Secretary of Foreign Affairs
- In office January 1932 – 1934
- President: Pascual Ortiz Rubio and Abelardo L. Rodríguez
- Preceded by: Genaro Estrada
- Succeeded by: Emilio Portes Gil

Secretary of the Interior
- In office 1931 – January 1932
- President: Pascual Ortiz Rubio
- Preceded by: Lázaro Cárdenas
- Succeeded by: Juan José Ríos

Ambassador of Mexico to the United States
- In office 24 February 1925 – 9 November 1931
- President: Plutarco Elías Calles, Emilio Portes Gil and Pascual Ortiz Rubio
- Preceded by: Ignacio Bonillas
- Succeeded by: José Manuel Puig Casauranc

Personal details
- Born: 16 February 1885 Zacatecas, Zacatecas
- Died: 25 May 1937 (aged 52) Mexico City
- Children: María Emilia, José, Manuel and Luis Carlos
- Parent(s): José María Téllez and Jovita Acosta
- Education: National Preparatory School

= Manuel C. Téllez =

Mexican politician and diplomat

Manuel C. Téllez Acosta (16 February 1885 – 25 May 1937) was a Mexican politician and diplomat who served as Secretary of the Interior (1931–1932), Secretary of Foreign Affairs (1932–1934), Ambassador of Mexico to the United States (1925–1931), and plenipotentiary diplomatic envoy to Italy and Hungary (1934–1935).

==Biography==

Téllez was born in Zacatecas, Zacatecas, on 16 February 1885. He was the son of José María Téllez and Jovita Acosta. He graduated from the National Preparatory School in Mexico City.

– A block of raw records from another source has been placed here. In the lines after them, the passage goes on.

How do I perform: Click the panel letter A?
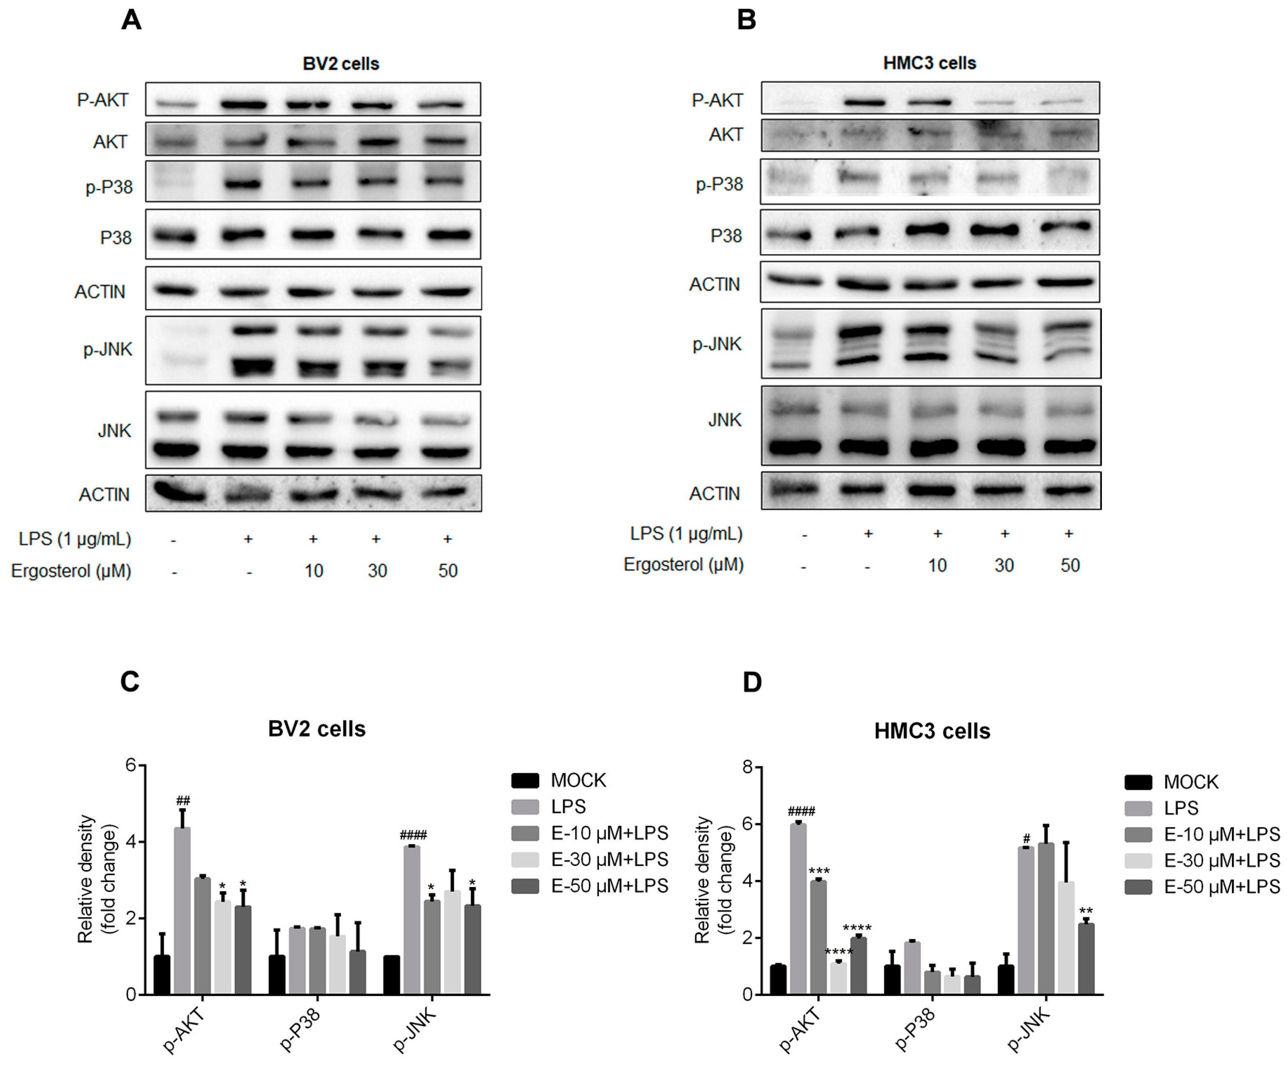point(131,20)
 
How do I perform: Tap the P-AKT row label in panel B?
point(717,100)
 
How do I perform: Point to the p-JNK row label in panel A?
point(108,349)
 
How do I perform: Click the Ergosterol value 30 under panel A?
point(377,571)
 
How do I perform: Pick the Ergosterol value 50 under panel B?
point(1069,565)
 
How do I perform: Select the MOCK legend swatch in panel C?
point(525,780)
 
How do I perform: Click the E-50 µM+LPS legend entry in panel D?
point(1222,886)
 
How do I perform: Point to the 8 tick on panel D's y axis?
point(747,767)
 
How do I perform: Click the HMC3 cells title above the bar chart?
point(932,731)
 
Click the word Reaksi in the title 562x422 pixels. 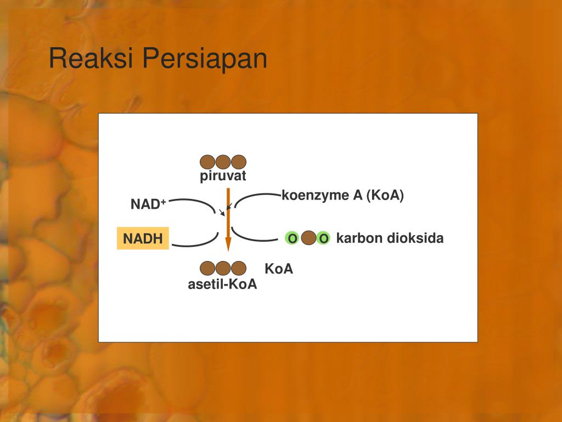(x=91, y=59)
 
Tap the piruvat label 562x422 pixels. (x=223, y=176)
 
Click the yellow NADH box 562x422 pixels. (x=143, y=238)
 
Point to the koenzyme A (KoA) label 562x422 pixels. (x=342, y=196)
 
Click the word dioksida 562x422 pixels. (x=415, y=238)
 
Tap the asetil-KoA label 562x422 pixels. (x=222, y=285)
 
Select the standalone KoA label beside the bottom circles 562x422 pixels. (x=279, y=269)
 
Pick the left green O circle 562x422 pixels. (x=293, y=238)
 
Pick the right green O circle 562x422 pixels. (x=324, y=238)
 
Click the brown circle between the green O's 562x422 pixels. (x=308, y=238)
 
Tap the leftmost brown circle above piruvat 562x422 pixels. (x=207, y=162)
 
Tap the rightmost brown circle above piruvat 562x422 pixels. (x=238, y=162)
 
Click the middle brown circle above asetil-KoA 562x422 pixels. (x=223, y=268)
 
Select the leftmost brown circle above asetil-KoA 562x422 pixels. (x=207, y=268)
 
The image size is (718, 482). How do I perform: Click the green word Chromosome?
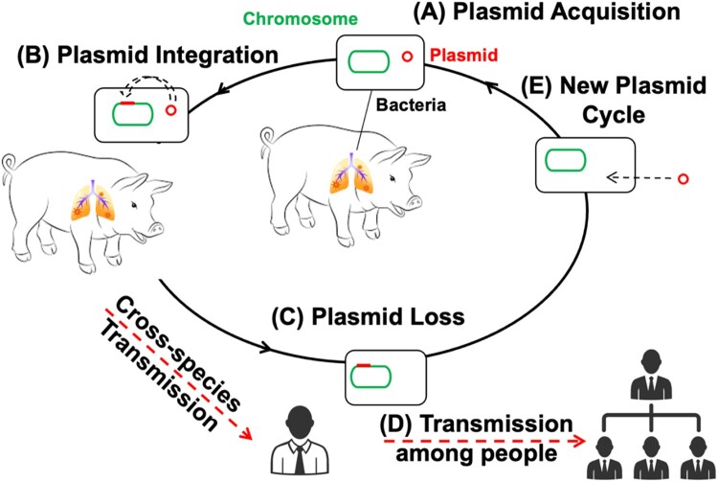[300, 19]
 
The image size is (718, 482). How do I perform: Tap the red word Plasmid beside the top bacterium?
[464, 55]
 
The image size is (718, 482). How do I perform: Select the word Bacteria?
[411, 104]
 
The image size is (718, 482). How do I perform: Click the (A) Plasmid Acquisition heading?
[547, 12]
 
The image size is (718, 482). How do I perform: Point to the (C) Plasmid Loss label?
[368, 316]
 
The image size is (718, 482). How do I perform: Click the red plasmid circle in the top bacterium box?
[407, 57]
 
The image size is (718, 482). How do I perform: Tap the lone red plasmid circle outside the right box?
[683, 179]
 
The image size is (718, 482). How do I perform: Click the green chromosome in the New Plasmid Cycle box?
[565, 160]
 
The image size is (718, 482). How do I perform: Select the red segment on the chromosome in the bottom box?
[364, 365]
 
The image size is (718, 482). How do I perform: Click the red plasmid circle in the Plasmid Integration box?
[170, 110]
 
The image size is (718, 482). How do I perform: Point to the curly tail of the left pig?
[9, 165]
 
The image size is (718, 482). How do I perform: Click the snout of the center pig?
[415, 201]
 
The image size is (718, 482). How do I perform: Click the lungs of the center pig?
[351, 174]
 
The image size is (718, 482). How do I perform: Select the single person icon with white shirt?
[300, 441]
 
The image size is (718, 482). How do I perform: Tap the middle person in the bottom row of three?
[651, 458]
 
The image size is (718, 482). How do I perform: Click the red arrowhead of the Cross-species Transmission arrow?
[246, 433]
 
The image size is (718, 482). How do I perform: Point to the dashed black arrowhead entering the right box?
[612, 177]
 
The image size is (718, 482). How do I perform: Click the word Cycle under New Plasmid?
[613, 115]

After joining the foreign service, he was appointed Chargé d'affaires of Mexico to the United States on 3 September 1923 by President Álvaro Obregón. Except for two months (from 15 April to 22 June 1924), Téllez served in the same post until he was promoted to ambassador by President Plutarco Elías Calles. He signed the treaty of the General Claims Convention as ambassador, also the Dean of the Diplomatic Corps since August 1930, and served until 9 November 1931, when he resigned to join the cabinet of President Pascual Ortiz Rubio as secretary of the Interior.

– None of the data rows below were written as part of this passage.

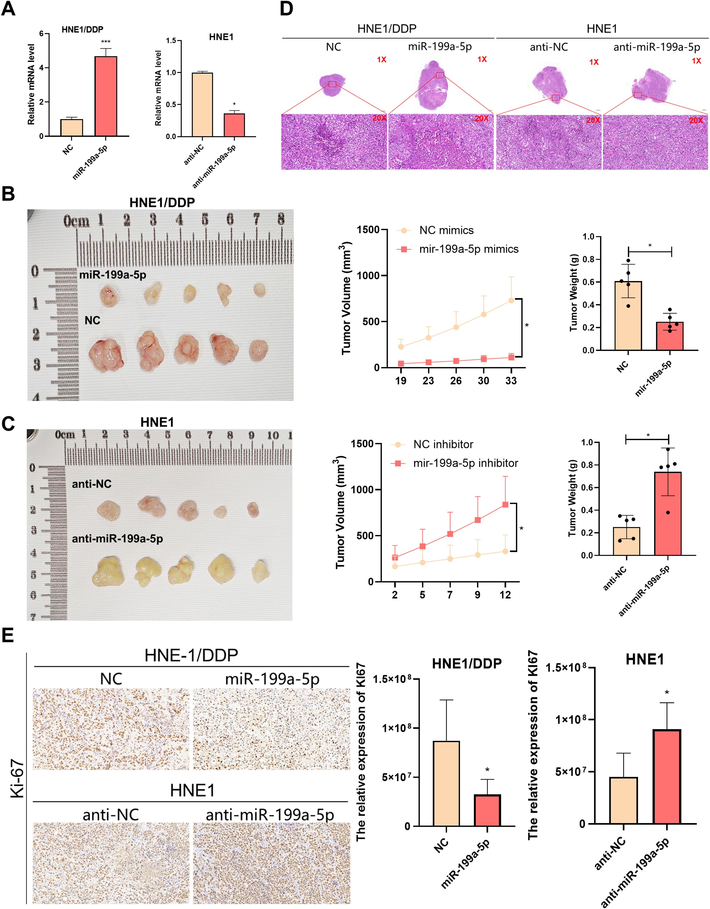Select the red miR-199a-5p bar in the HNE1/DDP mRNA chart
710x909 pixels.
point(106,96)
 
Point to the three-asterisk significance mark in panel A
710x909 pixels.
point(106,42)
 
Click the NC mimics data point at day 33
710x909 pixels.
point(511,300)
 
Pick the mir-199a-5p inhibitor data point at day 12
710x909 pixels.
point(505,505)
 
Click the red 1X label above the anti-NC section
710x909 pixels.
point(594,62)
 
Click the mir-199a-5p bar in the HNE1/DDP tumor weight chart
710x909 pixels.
point(670,336)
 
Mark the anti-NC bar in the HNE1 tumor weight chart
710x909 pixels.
point(626,541)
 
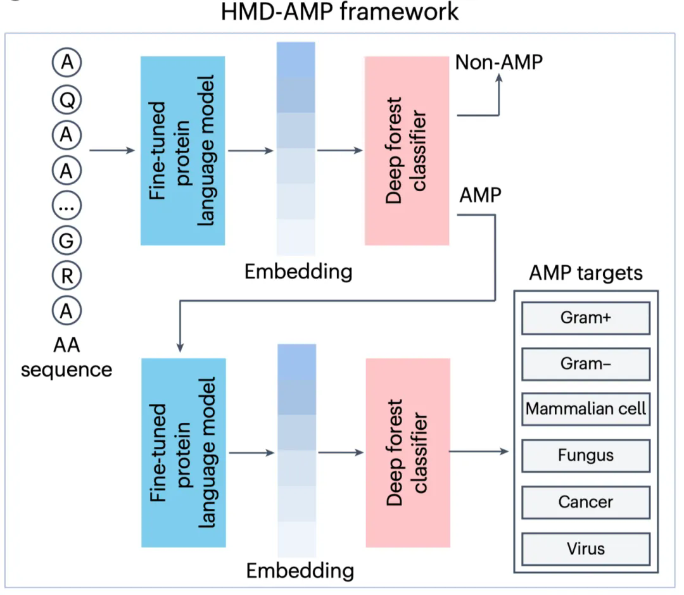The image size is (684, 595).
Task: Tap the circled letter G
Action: (x=66, y=241)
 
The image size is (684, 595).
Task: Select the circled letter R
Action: (x=66, y=275)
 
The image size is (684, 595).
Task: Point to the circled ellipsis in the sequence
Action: (x=66, y=205)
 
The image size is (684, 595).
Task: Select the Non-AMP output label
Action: (x=499, y=62)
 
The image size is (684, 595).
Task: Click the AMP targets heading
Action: (x=585, y=273)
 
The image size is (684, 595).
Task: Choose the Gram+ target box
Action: (x=585, y=318)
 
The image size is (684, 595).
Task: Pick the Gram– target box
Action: (x=585, y=363)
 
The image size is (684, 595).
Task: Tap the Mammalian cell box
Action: (x=585, y=409)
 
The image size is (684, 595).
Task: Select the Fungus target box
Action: (x=585, y=455)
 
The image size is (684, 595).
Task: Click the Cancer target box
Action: (x=585, y=502)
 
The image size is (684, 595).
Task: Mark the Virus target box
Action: (x=585, y=548)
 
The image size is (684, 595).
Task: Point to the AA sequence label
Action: (x=66, y=357)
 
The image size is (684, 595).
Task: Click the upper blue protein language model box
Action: (x=182, y=151)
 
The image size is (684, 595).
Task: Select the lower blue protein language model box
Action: (x=183, y=453)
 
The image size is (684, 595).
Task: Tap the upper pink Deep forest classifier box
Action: (x=407, y=151)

Téllez didn't last long as secretary of the Interior, as President Ortiz Rubio appointed him secretary of Foreign Affairs in January 1932, substituting Genaro Estrada.

Téllez died in Mexico City on 25 May 1937. A few decades later, one of his grandsons, Luis Téllez, served as secretary of Energy in the cabinet of President Ernesto Zedillo and as secretary of Communications and Transportation in the cabinet of President Felipe Calderón.

==Works==
- Memoria de la Secretaria de Relaciones Exteriores: de agosto de 1931 a julio de 1932 (Mexico, 1932).